• DESCRIPTION OF THE TASK:
Rewrite the material below as a numbered list, one line per item, leaving out any blank lines.
===== INFORMATION PROVIDED =====
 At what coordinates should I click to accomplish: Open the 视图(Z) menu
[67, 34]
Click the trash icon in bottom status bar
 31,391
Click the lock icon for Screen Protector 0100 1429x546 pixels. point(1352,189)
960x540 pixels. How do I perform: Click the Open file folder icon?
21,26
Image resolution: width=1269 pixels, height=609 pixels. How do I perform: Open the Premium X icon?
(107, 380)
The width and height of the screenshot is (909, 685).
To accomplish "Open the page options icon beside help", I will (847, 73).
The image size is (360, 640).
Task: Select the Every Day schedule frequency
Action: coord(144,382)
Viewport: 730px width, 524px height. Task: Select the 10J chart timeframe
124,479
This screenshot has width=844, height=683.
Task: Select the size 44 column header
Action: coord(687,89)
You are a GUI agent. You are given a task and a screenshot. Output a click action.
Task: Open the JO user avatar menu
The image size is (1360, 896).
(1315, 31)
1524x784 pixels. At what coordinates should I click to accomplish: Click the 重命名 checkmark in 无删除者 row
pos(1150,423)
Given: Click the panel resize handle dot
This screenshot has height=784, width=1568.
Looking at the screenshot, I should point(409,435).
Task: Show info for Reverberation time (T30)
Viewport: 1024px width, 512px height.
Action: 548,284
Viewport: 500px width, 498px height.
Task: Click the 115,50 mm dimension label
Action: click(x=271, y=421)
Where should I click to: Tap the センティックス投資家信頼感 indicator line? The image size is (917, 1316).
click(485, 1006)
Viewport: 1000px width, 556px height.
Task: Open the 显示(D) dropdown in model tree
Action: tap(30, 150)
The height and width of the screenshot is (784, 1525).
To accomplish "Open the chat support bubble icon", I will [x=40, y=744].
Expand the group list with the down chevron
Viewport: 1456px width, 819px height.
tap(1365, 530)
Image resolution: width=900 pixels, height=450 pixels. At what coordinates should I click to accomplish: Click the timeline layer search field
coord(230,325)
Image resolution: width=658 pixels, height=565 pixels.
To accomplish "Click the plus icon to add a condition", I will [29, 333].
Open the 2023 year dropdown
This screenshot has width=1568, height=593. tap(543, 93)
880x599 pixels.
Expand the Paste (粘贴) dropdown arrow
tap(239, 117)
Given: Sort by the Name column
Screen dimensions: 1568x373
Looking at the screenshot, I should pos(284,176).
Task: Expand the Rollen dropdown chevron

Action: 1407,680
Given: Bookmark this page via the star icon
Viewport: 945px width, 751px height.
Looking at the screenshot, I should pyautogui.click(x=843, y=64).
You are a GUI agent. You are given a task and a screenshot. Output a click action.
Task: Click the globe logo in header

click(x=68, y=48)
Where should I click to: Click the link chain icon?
=====
• COMPLETE OUTPUT:
1.  At what coordinates should I click to accomplish: Open the 视图(Z) menu
2. [67, 34]
3. Click the trash icon in bottom status bar
4.  31,391
5. Click the lock icon for Screen Protector 0100 1429x546 pixels. point(1352,189)
6. 960x540 pixels. How do I perform: Click the Open file folder icon?
7. 21,26
8. Image resolution: width=1269 pixels, height=609 pixels. How do I perform: Open the Premium X icon?
9. (107, 380)
10. The width and height of the screenshot is (909, 685).
11. To accomplish "Open the page options icon beside help", I will (847, 73).
12. The image size is (360, 640).
13. Task: Select the Every Day schedule frequency
14. Action: coord(144,382)
15. Viewport: 730px width, 524px height. Task: Select the 10J chart timeframe
16. 124,479
17. This screenshot has width=844, height=683.
18. Task: Select the size 44 column header
19. Action: coord(687,89)
20. You are a GUI agent. You are given a task and a screenshot. Output a click action.
21. Task: Open the JO user avatar menu
22. The image size is (1360, 896).
23. (1315, 31)
24. 1524x784 pixels. At what coordinates should I click to accomplish: Click the 重命名 checkmark in 无删除者 row
25. pos(1150,423)
26. Given: Click the panel resize handle dot
27. This screenshot has height=784, width=1568.
28. Looking at the screenshot, I should point(409,435).
29. Task: Show info for Reverberation time (T30)
30. Viewport: 1024px width, 512px height.
31. Action: 548,284
32. Viewport: 500px width, 498px height.
33. Task: Click the 115,50 mm dimension label
34. Action: click(x=271, y=421)
35. Where should I click to: Tap the センティックス投資家信頼感 indicator line? The image size is (917, 1316).
36. click(485, 1006)
37. Viewport: 1000px width, 556px height.
38. Task: Open the 显示(D) dropdown in model tree
39. Action: tap(30, 150)
40. The height and width of the screenshot is (784, 1525).
41. To accomplish "Open the chat support bubble icon", I will [x=40, y=744].
42. Expand the group list with the down chevron
43. Viewport: 1456px width, 819px height.
44. tap(1365, 530)
45. Image resolution: width=900 pixels, height=450 pixels. At what coordinates should I click to accomplish: Click the timeline layer search field
46. coord(230,325)
47. Image resolution: width=658 pixels, height=565 pixels.
48. To accomplish "Click the plus icon to add a condition", I will [29, 333].
49. Open the 2023 year dropdown
50. This screenshot has width=1568, height=593. tap(543, 93)
51. 880x599 pixels.
52. Expand the Paste (粘贴) dropdown arrow
53. tap(239, 117)
54. Given: Sort by the Name column
55. Screen dimensions: 1568x373
56. Looking at the screenshot, I should pos(284,176).
57. Task: Expand the Rollen dropdown chevron
58. Action: 1407,680
59. Given: Bookmark this page via the star icon
60. Viewport: 945px width, 751px height.
61. Looking at the screenshot, I should pyautogui.click(x=843, y=64).
62. You are a GUI agent. You are given a task and a screenshot. Output a click action.
63. Task: Click the globe logo in header
64. click(x=68, y=48)
65. Where should I click to: Click the link chain icon?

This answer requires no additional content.